In another excerpt from my book, I describe a bit about women’s soccer in England.
Let’s briefly discuss the ladies, as they are always called in England. It’s also nice to talk about something America kicks ass at.
Women’s soccer in England is roughly 50 years old. It was around before that – in fact, it was quite popular around World War I – but incredibly, the Football Association banned women’s and girls’ soccer being played on club members’ grounds from 1921 until 1971. This effectively killed the game for decades.
1969 saw the Women’s FA come about, and when the ban was lifted in 1971, the women’s game came under the control of the national associations around Europe. The first Women’s World Cup was held in 1991, won by the USA, and since 1993 there has been an FA Women’s Cup in England. Chelsea have won it a record 13 times, and Manchester City are the current champions. We should point out that the women’s champion club receives less money than a men’s first-round winner.
The big difference between here and the States is that the English women’s teams are associated with the pre-existing men’s clubs. This means there are a lot more of them, and the financial system makes a lot more sense. For the 2018 American season, the women’s professional league had only nine clubs, with just one of those – the defending champion Portland Thorns, the best-supported women’s team in the world – associated with an existing MLS club.

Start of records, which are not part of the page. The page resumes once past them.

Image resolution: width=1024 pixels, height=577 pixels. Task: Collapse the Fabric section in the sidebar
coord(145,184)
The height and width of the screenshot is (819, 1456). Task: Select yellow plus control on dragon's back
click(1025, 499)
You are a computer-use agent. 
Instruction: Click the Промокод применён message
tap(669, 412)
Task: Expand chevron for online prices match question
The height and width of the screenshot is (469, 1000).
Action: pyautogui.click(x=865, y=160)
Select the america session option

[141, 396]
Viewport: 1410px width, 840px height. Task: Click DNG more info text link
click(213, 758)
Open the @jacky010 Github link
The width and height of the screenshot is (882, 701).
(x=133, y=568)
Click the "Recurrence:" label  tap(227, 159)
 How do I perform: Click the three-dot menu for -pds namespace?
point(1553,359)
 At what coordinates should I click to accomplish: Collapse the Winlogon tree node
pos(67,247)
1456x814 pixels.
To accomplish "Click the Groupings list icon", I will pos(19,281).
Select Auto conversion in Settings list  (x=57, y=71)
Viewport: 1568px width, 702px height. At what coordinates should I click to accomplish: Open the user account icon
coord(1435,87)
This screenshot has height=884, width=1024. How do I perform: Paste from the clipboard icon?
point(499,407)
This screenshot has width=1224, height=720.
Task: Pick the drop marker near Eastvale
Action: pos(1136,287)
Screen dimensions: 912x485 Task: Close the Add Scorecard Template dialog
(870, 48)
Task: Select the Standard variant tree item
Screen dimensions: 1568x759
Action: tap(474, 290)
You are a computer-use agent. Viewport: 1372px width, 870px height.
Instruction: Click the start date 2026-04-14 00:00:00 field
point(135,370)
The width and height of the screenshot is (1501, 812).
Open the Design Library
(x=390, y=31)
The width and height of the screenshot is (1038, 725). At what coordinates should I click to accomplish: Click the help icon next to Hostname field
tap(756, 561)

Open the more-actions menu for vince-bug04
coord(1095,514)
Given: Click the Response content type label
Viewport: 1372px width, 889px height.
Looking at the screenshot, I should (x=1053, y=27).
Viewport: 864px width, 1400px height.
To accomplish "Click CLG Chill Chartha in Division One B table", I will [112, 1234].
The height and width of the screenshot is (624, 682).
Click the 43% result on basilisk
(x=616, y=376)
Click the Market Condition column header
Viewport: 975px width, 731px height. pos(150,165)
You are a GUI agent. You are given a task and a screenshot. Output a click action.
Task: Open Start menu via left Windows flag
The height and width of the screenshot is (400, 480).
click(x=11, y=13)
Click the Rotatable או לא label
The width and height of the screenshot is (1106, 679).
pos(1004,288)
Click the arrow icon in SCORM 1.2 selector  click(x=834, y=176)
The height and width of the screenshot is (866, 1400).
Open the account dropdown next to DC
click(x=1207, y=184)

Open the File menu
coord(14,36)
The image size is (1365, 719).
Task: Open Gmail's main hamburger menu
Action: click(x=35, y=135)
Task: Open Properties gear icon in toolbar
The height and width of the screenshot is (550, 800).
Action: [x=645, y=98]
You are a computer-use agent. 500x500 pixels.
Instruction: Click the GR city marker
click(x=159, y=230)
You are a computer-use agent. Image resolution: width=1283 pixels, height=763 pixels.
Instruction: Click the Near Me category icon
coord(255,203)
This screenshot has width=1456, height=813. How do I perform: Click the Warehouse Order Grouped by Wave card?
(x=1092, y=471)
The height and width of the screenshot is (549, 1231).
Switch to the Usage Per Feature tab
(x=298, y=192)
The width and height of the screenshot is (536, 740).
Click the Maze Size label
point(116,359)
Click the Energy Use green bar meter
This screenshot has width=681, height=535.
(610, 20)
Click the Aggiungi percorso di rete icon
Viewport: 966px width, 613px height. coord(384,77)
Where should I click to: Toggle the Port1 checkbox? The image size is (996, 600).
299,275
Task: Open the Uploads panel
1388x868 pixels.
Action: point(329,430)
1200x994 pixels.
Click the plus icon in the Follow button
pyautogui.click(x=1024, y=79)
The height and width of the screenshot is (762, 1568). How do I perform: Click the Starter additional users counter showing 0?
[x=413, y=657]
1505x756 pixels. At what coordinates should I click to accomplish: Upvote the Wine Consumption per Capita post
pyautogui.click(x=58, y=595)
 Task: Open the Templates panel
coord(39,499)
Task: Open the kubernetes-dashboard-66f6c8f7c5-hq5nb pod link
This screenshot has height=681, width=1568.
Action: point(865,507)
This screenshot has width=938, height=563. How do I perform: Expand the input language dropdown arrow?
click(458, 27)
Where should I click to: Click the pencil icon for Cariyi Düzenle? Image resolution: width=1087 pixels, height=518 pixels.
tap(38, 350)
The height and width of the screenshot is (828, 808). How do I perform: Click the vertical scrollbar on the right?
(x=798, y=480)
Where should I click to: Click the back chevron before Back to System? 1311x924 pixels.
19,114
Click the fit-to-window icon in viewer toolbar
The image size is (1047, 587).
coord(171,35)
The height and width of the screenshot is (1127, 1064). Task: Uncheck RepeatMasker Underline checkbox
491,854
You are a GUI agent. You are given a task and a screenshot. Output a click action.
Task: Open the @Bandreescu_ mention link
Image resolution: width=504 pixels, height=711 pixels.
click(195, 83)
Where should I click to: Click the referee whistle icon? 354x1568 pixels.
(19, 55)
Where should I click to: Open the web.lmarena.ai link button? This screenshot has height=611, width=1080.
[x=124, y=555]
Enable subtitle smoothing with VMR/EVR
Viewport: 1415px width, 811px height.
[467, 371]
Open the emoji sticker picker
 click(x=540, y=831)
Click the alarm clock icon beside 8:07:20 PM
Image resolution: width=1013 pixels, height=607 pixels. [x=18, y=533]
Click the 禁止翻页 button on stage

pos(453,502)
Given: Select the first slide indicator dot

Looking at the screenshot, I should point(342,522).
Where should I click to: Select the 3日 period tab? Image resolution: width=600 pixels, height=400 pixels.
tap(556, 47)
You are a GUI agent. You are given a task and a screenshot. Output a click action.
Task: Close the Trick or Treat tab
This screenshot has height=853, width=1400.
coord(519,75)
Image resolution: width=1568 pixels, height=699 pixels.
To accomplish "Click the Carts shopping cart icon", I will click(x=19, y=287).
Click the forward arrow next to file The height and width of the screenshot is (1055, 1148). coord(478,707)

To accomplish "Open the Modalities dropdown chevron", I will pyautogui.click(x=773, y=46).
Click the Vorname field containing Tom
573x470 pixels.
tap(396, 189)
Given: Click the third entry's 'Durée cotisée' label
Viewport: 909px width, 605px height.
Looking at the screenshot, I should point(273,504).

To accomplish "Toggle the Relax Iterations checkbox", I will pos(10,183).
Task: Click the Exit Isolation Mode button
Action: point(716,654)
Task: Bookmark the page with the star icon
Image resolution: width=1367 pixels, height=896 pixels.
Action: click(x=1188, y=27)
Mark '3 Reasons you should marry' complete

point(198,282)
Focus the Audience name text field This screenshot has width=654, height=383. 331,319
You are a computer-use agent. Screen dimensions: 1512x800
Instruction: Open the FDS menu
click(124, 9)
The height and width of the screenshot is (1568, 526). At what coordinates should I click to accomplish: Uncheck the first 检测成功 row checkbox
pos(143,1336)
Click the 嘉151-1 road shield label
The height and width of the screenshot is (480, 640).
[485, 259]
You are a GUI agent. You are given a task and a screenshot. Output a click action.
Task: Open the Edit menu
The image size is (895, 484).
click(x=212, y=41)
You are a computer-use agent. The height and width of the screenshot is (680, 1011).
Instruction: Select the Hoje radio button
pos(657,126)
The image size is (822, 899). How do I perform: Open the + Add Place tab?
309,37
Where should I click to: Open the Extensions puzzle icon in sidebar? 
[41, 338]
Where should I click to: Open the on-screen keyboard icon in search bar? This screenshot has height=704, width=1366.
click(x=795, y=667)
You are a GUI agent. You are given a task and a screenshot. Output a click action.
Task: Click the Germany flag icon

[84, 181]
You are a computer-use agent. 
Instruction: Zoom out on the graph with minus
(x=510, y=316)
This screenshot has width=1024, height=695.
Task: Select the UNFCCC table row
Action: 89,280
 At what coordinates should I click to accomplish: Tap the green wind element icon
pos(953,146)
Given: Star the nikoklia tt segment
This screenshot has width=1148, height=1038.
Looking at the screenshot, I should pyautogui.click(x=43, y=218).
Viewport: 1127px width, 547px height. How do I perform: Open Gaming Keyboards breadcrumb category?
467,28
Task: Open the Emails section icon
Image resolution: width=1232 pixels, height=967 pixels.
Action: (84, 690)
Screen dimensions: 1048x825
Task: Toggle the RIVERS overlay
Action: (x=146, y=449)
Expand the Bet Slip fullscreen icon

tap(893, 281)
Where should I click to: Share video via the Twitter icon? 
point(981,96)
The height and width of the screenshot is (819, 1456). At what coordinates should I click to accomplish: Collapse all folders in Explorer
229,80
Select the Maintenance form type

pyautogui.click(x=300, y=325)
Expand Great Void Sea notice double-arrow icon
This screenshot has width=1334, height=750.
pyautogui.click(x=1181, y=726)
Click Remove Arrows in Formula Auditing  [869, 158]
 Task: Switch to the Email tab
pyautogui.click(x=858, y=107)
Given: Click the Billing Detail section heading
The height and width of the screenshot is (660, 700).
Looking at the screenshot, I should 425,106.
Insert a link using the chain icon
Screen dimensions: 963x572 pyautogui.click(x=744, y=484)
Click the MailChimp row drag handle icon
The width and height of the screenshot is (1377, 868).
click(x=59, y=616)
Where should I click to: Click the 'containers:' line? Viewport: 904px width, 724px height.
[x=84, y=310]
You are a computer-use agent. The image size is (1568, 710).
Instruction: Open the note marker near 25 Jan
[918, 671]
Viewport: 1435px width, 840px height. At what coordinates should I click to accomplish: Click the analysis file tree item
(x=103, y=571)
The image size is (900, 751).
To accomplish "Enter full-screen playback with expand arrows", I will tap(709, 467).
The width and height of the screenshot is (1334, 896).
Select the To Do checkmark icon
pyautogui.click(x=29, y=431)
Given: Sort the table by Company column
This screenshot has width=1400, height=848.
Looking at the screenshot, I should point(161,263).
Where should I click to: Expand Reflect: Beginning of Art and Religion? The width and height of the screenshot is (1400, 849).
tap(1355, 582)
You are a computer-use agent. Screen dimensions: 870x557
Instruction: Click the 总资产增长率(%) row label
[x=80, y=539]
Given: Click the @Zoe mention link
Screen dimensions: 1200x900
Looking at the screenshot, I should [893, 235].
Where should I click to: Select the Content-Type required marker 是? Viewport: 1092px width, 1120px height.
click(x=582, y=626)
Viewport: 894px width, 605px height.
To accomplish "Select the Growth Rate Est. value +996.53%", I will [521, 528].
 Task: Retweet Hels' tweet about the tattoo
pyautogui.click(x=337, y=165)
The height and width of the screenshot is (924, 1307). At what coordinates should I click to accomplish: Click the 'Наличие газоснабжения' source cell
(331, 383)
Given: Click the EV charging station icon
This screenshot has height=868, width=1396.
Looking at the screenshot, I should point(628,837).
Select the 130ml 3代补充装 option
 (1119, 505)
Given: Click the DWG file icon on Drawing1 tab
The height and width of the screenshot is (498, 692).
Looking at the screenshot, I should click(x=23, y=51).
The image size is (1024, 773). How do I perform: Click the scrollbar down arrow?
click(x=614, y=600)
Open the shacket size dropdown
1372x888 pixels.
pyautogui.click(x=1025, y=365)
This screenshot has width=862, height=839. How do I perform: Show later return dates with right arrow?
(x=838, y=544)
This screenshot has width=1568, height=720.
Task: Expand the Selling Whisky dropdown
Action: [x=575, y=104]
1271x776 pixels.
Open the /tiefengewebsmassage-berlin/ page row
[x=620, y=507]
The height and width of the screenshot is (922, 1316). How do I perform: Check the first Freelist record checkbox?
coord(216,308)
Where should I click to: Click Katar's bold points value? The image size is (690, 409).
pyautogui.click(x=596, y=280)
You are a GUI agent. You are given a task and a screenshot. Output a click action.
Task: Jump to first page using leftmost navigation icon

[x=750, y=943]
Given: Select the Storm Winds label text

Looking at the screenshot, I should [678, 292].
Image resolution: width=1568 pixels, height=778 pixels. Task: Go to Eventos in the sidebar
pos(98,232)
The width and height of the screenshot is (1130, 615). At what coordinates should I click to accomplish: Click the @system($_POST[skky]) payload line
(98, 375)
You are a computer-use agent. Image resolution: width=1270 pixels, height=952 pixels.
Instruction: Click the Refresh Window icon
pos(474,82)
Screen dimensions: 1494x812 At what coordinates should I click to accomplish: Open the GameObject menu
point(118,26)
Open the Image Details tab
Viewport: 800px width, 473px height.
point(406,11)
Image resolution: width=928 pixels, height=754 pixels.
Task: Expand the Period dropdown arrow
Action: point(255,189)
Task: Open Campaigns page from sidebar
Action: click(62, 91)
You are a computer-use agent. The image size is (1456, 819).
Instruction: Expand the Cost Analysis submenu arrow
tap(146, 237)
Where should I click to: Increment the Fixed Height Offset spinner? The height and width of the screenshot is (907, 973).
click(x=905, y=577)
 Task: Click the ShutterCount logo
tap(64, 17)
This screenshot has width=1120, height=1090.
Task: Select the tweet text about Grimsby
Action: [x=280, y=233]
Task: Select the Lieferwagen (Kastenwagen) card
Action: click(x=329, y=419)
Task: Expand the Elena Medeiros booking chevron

In England, there is now a pyramid of leagues, just like the men’s game, with the top two being the Women’s Super League 1 and 2. The third tier is the Women’s Premier League, northern and southern divisions, the fourth tier is each of those split into two regional divisions, and after that it gets really small and really regional.
Typically, a club’s ladies team plays at the men’s team practice facility or a smaller local club’s ground. At the lower levels it can be hard to track down fixture lists and game information, but wherever I can, I have listed them in the club profiles in my book.